[WORK REQUIRED]
If a line in the records below holds the string "icon", count it; give only the total.

[Stored items from a collection]
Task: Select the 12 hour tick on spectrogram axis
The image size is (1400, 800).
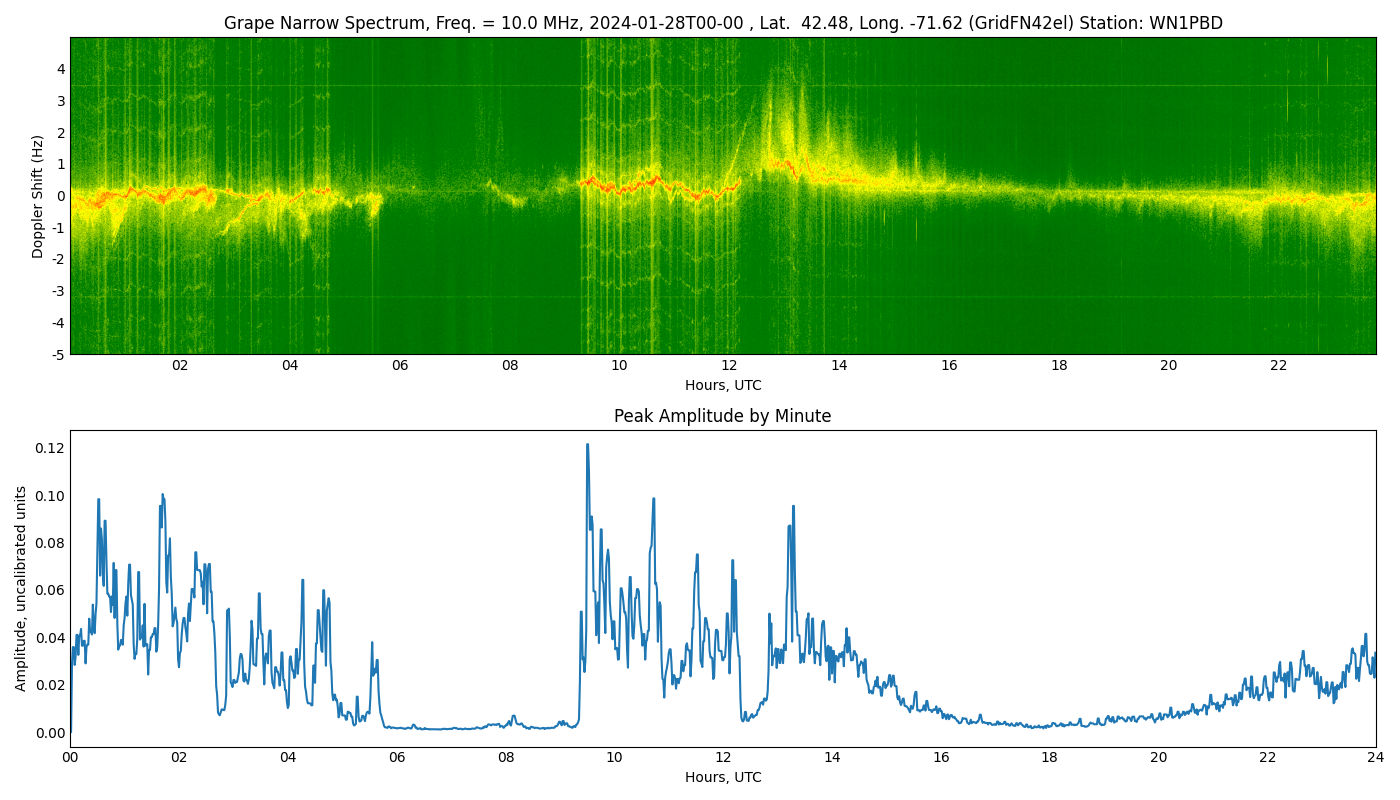Action: pos(729,366)
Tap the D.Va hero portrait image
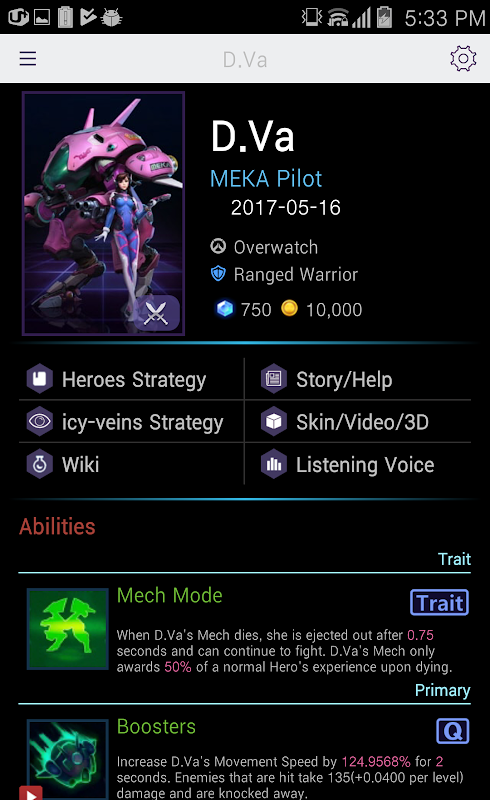The image size is (490, 800). point(104,213)
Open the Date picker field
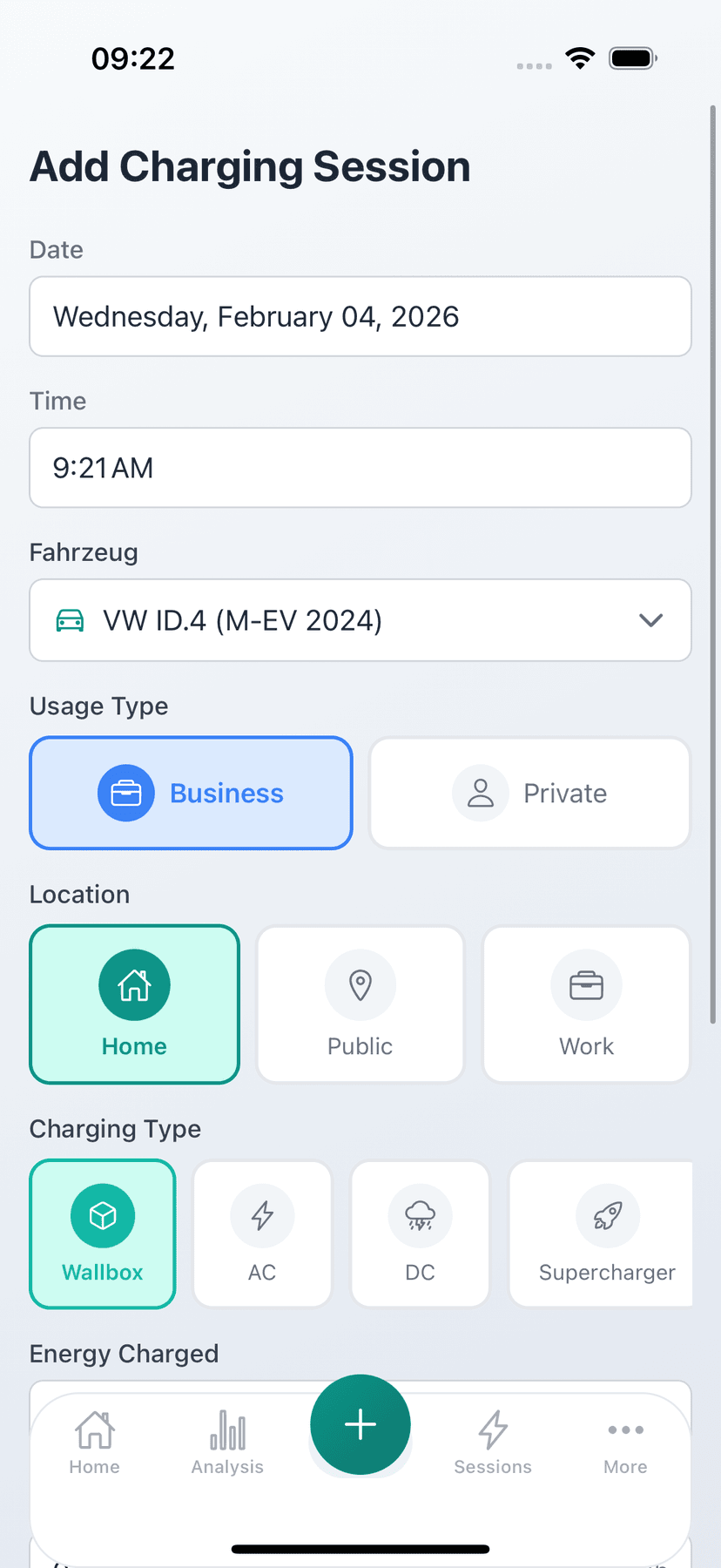Viewport: 721px width, 1568px height. point(360,316)
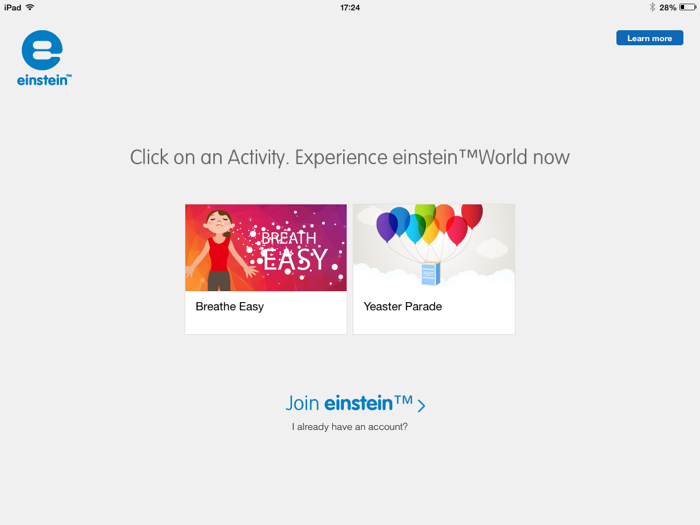This screenshot has height=525, width=700.
Task: Click the yeast box under the balloons
Action: (x=431, y=273)
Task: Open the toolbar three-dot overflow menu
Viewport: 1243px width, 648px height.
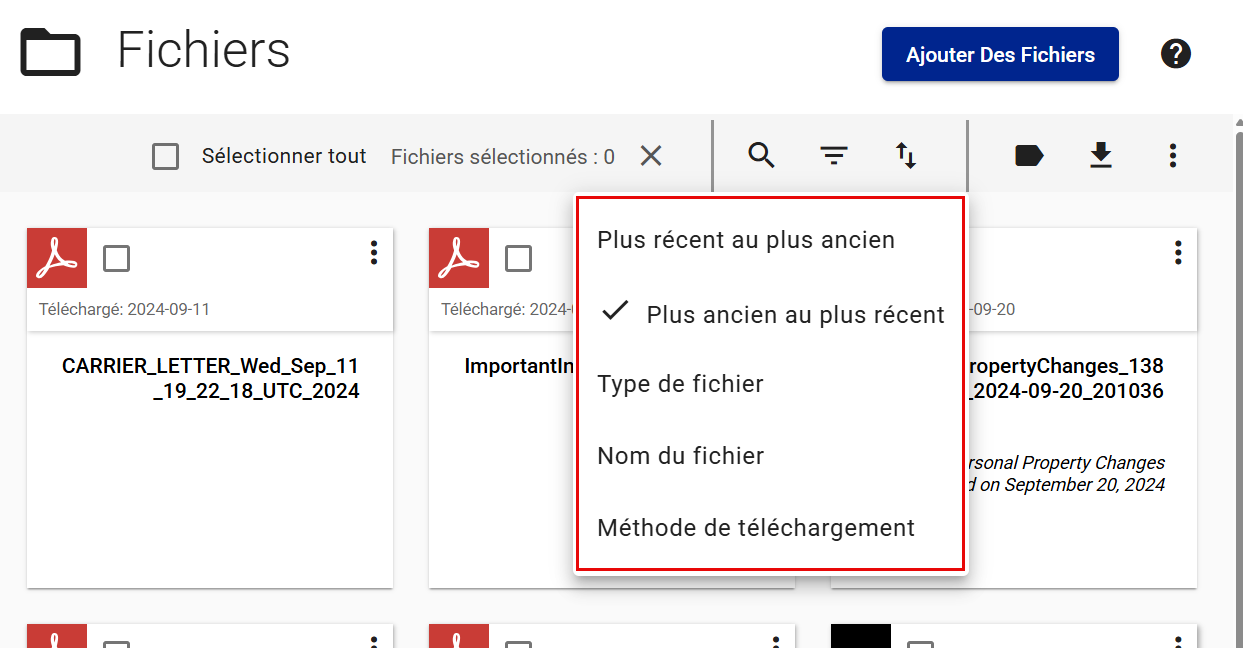Action: click(1173, 156)
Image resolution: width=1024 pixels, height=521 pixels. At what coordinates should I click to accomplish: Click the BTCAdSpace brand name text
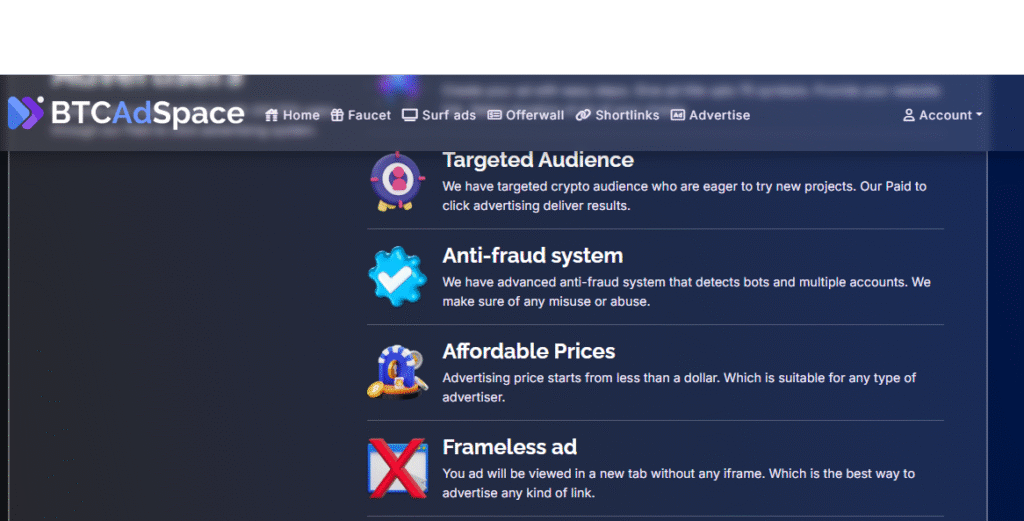tap(148, 114)
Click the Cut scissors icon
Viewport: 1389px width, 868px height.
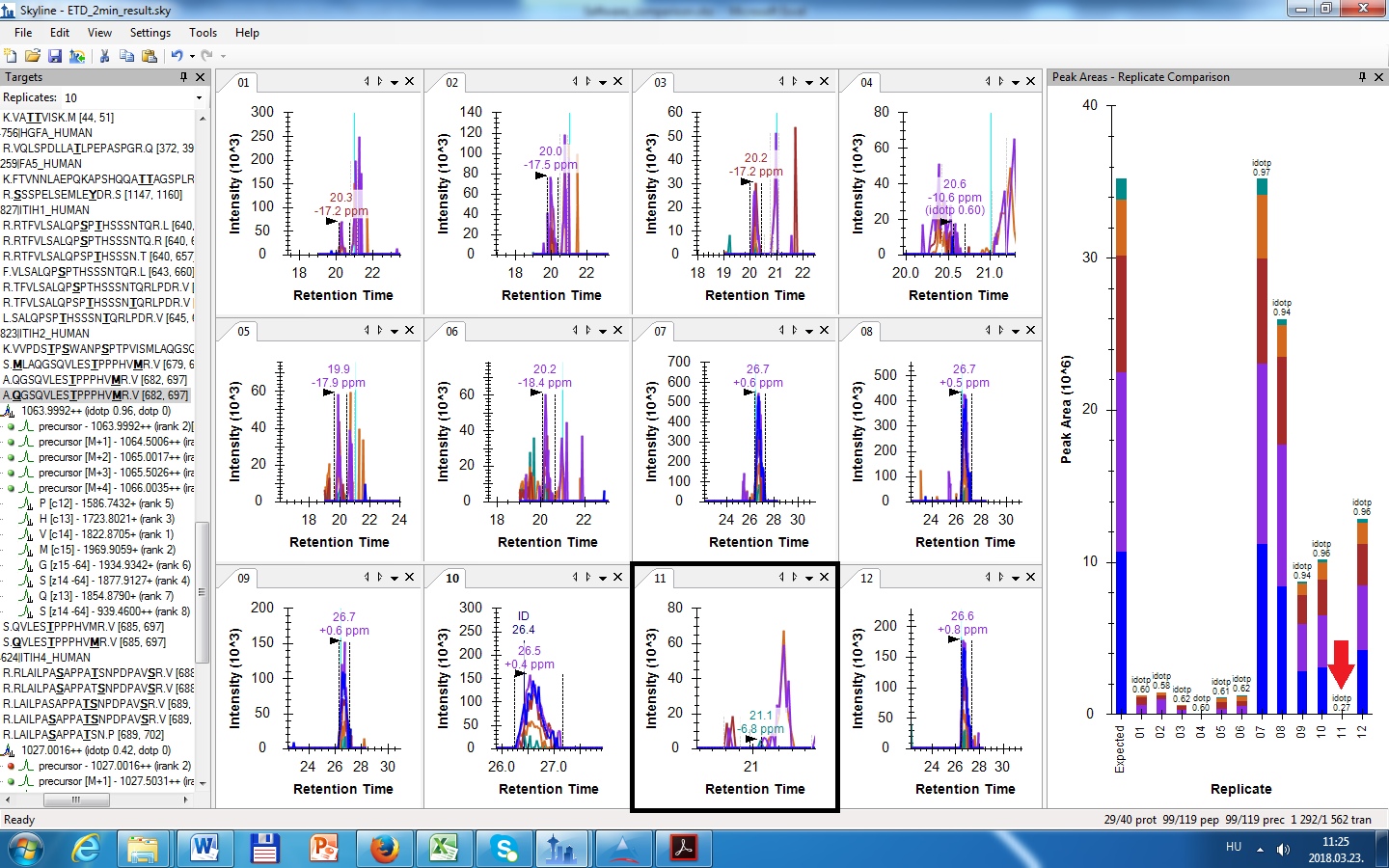[x=104, y=56]
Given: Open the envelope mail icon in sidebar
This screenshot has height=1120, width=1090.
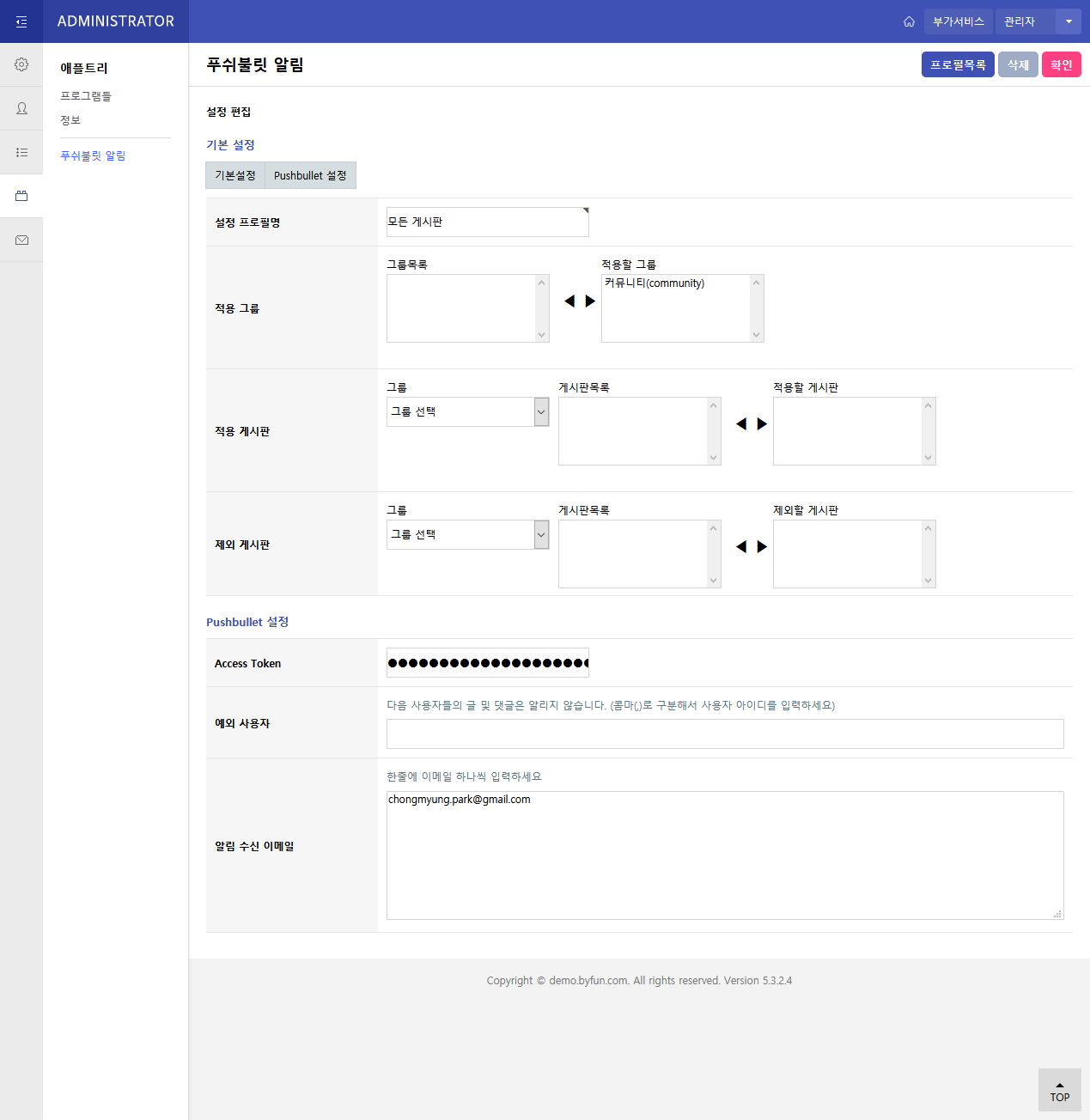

[EXERCISE SOLUTION]
2